Updated

Former U.S. President Jimmy Carter said Tuesday that he's feeling fine after doctors advised him to cut short a weekend election observation visit to Guyana because of a bad cold.

Carter gave a nearly 20-minute speech at a two-day summit focused on ending sexual exploitation before taking questions from reporters at the Carter Center in Atlanta.

The 90-year-old ex-president said he came down with the cold while traveling to Guyana, on South America's northern rim, to mark the center's 100th election observation visit and his 39th trip. Carter said he was supposed to have traveled extensively during Monday's election in that country and joked that doctors were afraid "I would spread my virus to all the people in Guyana."

"I was supposed to go to 22 different polling sites, so in consultation between the doctors there who wanted to protect the old people and doctors in Atlanta who wanted to protect me, they decided that I should come back home against my will," he said.

Official results of the Guyana election were not expected until Wednesday.

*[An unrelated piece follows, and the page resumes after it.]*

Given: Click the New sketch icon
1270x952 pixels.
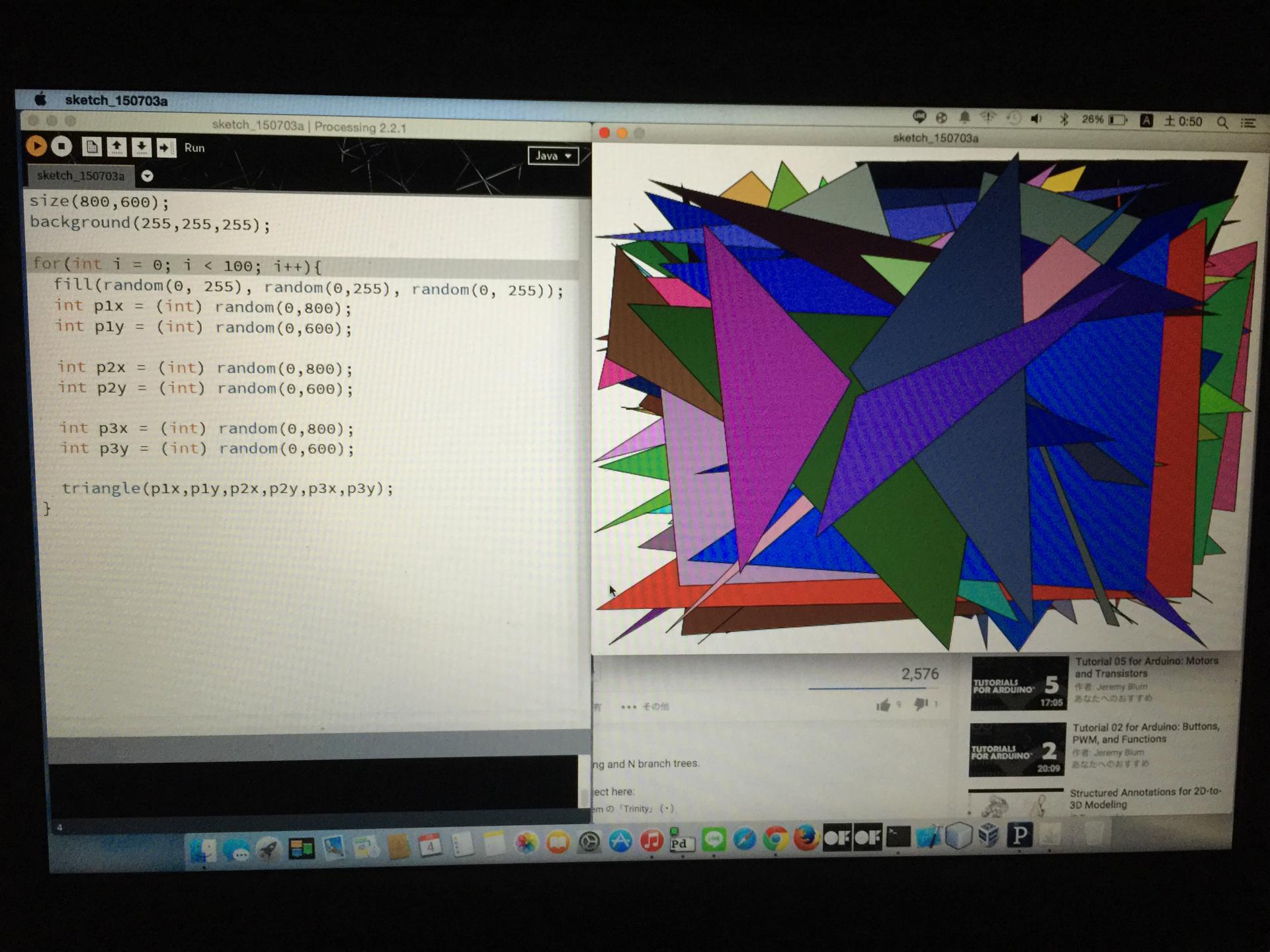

Carter walked into a chapel on the center's grounds before the session began and shook hands with five other panelists who presented recommendations about how to progress toward ending sex exploitation by 2025. He posed for photos with others when the session concluded.

In his remarks, Carter challenged election officials globally and at all government levels to participate in that work. The cause isn't a new one for the former president. Carter's 2014 book "A Call to Action: Women, Religion, Violence and Power," and he has called violence against women and girls a human rights issue.

"These things prey on my heart and not much is being done about it because most world leaders, at the local, state, national and international level, are men," Carter said. "It's accepted in this country, condoned and enjoyed."